# Work to be completed
Once the line containing "About NetEase (209, 2567)" is found in the data below, output that line and every line after it through the last, unchanged and with nothing else.
[Start of Attachment]
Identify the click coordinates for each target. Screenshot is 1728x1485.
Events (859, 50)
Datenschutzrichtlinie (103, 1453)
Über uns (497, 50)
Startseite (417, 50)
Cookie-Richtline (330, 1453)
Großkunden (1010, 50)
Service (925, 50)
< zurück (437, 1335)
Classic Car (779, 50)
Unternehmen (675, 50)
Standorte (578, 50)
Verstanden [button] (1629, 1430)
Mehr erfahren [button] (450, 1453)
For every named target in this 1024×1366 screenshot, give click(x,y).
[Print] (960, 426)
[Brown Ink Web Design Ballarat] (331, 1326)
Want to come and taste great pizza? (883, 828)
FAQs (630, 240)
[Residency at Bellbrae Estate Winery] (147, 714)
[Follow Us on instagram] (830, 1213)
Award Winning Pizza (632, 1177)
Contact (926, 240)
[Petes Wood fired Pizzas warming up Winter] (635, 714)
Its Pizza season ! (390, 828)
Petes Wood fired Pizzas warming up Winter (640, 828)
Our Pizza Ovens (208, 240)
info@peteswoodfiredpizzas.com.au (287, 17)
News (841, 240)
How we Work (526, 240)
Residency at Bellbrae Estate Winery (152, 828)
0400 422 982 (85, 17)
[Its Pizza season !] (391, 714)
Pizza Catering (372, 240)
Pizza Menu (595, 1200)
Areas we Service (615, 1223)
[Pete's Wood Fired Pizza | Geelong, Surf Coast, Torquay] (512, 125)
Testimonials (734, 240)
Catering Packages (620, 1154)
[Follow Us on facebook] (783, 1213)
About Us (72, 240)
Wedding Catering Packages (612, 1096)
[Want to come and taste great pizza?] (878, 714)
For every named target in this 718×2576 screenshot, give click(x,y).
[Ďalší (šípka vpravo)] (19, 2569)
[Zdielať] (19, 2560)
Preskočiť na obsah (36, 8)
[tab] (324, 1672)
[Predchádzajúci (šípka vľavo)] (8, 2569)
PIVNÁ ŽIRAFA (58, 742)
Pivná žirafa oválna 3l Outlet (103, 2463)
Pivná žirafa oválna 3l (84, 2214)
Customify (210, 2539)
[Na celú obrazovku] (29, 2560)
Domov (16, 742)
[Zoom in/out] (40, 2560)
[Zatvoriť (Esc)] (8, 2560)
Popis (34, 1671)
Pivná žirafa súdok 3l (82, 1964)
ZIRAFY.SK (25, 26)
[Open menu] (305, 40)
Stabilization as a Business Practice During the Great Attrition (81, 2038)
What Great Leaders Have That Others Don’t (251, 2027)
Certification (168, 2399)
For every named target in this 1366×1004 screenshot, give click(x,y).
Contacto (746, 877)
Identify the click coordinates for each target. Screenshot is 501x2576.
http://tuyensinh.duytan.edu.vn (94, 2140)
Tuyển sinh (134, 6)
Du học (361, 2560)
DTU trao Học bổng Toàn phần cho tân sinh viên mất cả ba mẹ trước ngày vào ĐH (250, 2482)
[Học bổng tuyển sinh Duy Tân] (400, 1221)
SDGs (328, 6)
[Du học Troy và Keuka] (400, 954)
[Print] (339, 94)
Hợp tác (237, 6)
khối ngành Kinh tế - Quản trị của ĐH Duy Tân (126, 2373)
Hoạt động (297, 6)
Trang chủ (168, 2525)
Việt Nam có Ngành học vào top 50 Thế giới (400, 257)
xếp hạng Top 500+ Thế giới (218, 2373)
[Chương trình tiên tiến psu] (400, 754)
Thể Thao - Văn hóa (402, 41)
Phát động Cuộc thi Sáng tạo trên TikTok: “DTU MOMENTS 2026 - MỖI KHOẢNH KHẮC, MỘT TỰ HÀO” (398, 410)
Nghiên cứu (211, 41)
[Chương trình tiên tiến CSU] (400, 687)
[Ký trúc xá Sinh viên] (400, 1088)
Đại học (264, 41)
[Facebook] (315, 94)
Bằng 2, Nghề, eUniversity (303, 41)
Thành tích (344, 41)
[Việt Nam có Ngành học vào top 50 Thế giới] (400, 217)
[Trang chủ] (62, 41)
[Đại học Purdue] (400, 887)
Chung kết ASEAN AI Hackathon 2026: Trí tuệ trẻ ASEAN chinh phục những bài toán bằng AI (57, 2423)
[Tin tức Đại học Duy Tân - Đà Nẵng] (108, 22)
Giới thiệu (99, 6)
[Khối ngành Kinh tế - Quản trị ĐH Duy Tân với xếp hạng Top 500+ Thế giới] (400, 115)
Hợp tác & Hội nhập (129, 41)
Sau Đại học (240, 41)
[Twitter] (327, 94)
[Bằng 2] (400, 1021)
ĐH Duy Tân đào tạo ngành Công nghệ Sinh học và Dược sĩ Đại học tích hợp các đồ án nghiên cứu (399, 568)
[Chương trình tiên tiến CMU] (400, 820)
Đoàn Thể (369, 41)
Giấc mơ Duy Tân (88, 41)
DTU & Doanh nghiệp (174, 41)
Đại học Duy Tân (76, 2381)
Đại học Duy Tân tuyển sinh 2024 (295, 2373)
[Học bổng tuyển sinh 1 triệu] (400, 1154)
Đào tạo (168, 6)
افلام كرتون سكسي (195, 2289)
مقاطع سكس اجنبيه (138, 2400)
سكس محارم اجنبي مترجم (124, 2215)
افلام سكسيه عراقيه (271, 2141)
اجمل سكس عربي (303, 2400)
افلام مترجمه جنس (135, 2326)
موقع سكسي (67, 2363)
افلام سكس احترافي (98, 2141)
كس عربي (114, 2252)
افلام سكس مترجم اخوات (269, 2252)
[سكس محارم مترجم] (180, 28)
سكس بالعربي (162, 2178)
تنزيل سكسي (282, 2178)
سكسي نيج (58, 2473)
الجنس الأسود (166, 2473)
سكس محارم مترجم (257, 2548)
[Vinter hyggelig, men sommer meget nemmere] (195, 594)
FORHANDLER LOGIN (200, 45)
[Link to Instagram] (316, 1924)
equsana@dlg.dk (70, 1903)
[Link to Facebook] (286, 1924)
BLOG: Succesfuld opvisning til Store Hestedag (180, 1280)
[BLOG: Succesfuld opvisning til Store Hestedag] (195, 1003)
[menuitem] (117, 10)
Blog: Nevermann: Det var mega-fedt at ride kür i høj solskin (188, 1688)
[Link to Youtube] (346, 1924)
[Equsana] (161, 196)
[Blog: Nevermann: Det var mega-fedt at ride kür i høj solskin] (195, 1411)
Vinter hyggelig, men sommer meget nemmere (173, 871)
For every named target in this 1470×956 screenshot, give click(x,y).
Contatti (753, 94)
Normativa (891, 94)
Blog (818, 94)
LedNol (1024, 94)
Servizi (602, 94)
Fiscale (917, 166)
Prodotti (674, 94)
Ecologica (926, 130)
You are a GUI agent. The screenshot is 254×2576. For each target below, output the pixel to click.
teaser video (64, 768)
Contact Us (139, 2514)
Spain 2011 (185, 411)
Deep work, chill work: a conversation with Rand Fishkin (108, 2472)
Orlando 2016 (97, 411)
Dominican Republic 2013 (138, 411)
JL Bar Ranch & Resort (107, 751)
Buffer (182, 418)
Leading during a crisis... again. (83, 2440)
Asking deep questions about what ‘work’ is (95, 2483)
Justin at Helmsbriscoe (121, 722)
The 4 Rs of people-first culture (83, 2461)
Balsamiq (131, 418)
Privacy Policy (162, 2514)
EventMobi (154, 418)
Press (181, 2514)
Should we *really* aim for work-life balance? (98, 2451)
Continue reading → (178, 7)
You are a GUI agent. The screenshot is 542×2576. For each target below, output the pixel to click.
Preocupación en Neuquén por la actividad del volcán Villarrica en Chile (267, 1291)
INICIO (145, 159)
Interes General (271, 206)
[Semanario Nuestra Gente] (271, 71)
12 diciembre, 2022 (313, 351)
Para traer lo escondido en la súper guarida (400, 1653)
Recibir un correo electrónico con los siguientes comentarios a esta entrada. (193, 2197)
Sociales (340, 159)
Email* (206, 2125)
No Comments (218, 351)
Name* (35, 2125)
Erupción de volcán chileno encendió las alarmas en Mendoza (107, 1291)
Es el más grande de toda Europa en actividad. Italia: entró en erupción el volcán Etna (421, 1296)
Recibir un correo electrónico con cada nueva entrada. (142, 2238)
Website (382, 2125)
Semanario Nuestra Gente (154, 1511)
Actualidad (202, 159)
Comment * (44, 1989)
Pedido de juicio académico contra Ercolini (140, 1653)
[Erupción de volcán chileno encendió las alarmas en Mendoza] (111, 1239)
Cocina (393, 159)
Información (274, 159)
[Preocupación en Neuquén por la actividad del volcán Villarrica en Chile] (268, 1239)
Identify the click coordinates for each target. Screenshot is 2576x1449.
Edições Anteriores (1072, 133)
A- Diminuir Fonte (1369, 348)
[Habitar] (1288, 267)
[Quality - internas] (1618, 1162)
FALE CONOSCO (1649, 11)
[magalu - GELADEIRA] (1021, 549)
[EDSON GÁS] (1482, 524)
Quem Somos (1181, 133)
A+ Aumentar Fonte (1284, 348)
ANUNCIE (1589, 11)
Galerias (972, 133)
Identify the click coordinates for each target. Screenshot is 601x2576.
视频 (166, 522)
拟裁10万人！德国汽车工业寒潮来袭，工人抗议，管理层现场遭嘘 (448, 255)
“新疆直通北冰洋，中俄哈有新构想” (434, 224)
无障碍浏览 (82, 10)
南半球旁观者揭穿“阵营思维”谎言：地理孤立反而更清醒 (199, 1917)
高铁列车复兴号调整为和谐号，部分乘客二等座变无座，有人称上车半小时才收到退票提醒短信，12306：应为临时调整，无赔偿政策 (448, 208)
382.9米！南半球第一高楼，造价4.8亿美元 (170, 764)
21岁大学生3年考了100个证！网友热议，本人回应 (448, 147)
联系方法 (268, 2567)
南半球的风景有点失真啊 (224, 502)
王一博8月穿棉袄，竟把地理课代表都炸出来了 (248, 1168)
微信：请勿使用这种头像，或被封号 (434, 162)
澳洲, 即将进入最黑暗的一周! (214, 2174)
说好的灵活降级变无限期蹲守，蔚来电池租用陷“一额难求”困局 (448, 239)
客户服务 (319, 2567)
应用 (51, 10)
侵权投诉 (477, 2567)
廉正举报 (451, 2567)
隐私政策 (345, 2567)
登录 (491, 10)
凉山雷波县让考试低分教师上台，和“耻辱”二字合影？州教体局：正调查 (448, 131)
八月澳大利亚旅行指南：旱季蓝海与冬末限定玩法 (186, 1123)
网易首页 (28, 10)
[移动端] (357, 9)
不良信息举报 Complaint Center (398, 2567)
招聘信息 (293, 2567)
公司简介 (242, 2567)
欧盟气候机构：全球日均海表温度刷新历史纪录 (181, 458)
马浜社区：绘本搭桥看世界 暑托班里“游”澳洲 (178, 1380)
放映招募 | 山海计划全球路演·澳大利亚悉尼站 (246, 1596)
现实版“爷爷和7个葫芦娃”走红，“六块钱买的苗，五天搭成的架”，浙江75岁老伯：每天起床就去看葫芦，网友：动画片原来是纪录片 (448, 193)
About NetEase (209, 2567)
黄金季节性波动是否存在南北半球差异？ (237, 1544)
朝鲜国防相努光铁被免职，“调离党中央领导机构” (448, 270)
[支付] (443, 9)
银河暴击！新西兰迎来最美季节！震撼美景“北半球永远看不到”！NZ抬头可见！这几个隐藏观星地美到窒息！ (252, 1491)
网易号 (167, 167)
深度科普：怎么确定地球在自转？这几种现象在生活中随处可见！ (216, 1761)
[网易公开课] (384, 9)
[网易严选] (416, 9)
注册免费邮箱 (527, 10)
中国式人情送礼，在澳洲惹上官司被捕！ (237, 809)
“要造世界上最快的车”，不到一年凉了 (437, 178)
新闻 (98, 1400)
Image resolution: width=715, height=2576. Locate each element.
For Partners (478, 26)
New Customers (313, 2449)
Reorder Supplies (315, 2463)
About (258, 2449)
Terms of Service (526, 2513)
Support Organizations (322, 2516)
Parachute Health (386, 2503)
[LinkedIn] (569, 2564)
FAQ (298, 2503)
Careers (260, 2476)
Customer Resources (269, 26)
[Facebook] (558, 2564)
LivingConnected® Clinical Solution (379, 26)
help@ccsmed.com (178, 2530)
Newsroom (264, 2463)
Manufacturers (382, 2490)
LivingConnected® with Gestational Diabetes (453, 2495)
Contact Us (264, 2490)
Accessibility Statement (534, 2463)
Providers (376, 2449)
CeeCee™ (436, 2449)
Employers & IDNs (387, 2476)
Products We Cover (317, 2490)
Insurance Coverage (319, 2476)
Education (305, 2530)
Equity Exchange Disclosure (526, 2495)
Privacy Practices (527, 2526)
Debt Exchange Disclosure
[End of Attachment]
# Response box
About NetEase (209, 2567)
黄金季节性波动是否存在南北半球差异？ (237, 1544)
朝鲜国防相努光铁被免职，“调离党中央领导机构” (448, 270)
[支付] (443, 9)
银河暴击！新西兰迎来最美季节！震撼美景“北半球永远看不到”！NZ抬头可见！这几个隐藏观星地美到窒息！ (252, 1491)
网易号 (167, 167)
深度科普：怎么确定地球在自转？这几种现象在生活中随处可见！ (216, 1761)
[网易公开课] (384, 9)
[网易严选] (416, 9)
注册免费邮箱 (527, 10)
中国式人情送礼，在澳洲惹上官司被捕！ (237, 809)
“要造世界上最快的车”，不到一年凉了 (437, 178)
新闻 (98, 1400)
Image resolution: width=715, height=2576. Locate each element.
For Partners (478, 26)
New Customers (313, 2449)
Reorder Supplies (315, 2463)
About (258, 2449)
Terms of Service (526, 2513)
Support Organizations (322, 2516)
Parachute Health (386, 2503)
[LinkedIn] (569, 2564)
FAQ (298, 2503)
Careers (260, 2476)
Customer Resources (269, 26)
[Facebook] (558, 2564)
LivingConnected® Clinical Solution (379, 26)
help@ccsmed.com (178, 2530)
Newsroom (264, 2463)
Manufacturers (382, 2490)
LivingConnected® with Gestational Diabetes (453, 2495)
Contact Us (264, 2490)
Accessibility Statement (534, 2463)
Providers (376, 2449)
CeeCee™ (436, 2449)
Employers & IDNs (387, 2476)
Products We Cover (317, 2490)
Insurance Coverage (319, 2476)
Education (305, 2530)
Equity Exchange Disclosure (526, 2495)
Privacy Practices (527, 2526)
Debt Exchange Disclosure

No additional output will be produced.